I stood in the state Senate chamber on a humid Raleigh day, clutching my remarks as I waited my turn to speak. I wouldn’t need my notes though, I was already very confident as to what I planned to tell my lawmakers: gun violence is the number one killer of children and teens in America, and as a Black American, those stats tip even less favorably in my direction – and we need common sense gun safety.
But before I was able to say my piece, the gavel sounded and the first hearing on a bill to repeal background checks in the state of North Carolina was suddenly over, after less than an hour. By March 29, just two days after the mass shooting at The Covenant School in Nashville, Tennessee, the bill would become law as North Carolina Republicans voted to overturn Gov. Roy Cooper’s (D) veto and dismantle a safeguard our state has had for over 100 years.
I grew up in Charlotte and attended the largest public school in the state of North Carolina, where during my sophomore year rumors spread like wildfire that a fellow classmate had a gun and was ready to use it at school. Chaos ensued and, while thankfully it was a false alarm, it left lasting emotional fear that someone my age should not have to experience.

* * *

--- TASKS TO CARRY OUT ---
- a) In the passage on gun safety in North Carolina, whose veto did North Carolina Republicans vote to overturn?
- b) Rewrite the passage on gun safety in North Carolina from "I stood in the" up to and including "sense gun safety.", switching "humid" to "rainy".
- c) List every place name that appears in the passage on gun safety in North Carolina.

--- SUPPLIED MATERIAL ---
* * *

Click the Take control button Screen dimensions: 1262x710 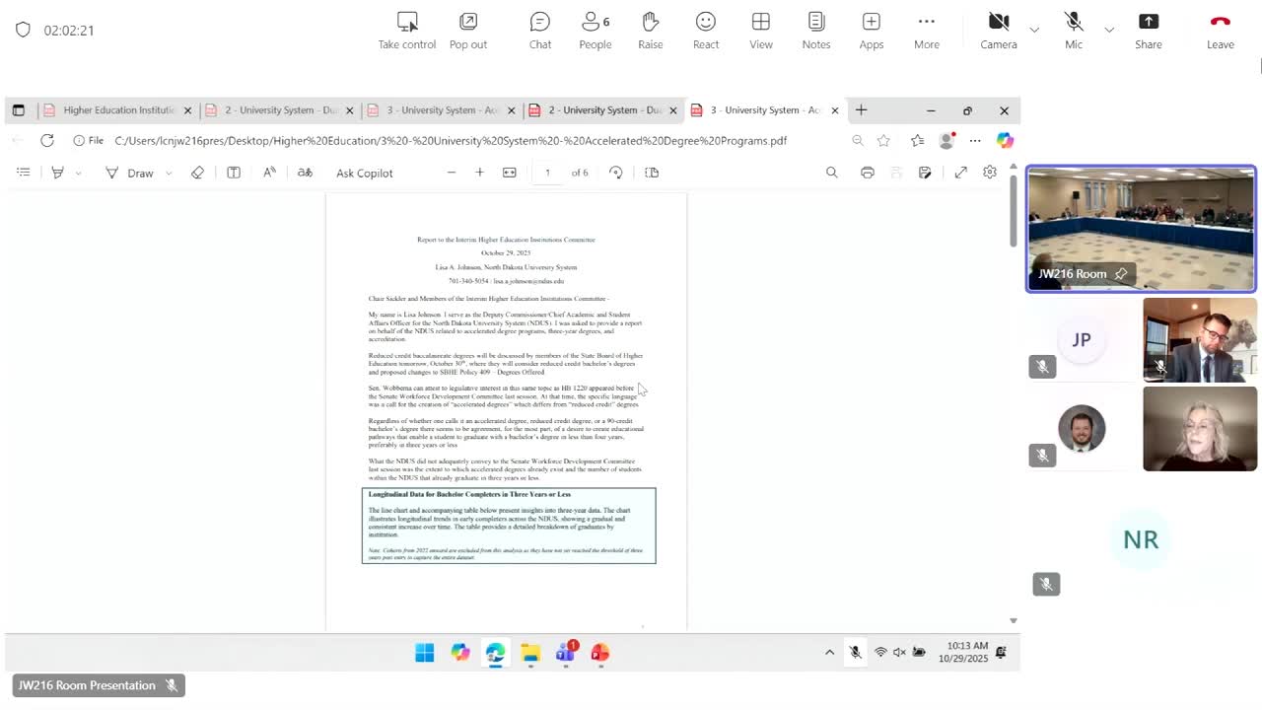coord(407,31)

* * *

--- EXERCISE RESPONSES ---
- a) Gov. Roy Cooper's veto

- b)
I stood in the state Senate chamber on a rainy Raleigh day, clutching my remarks as I waited my turn to speak. I wouldn’t need my notes though, I was already very confident as to what I planned to tell my lawmakers: gun violence is the number one killer of children and teens in America, and as a Black American, those stats tip even less favorably in my direction – and we need common sense gun safety.

- c) Raleigh, America, North Carolina, Nashville, Tennessee, Charlotte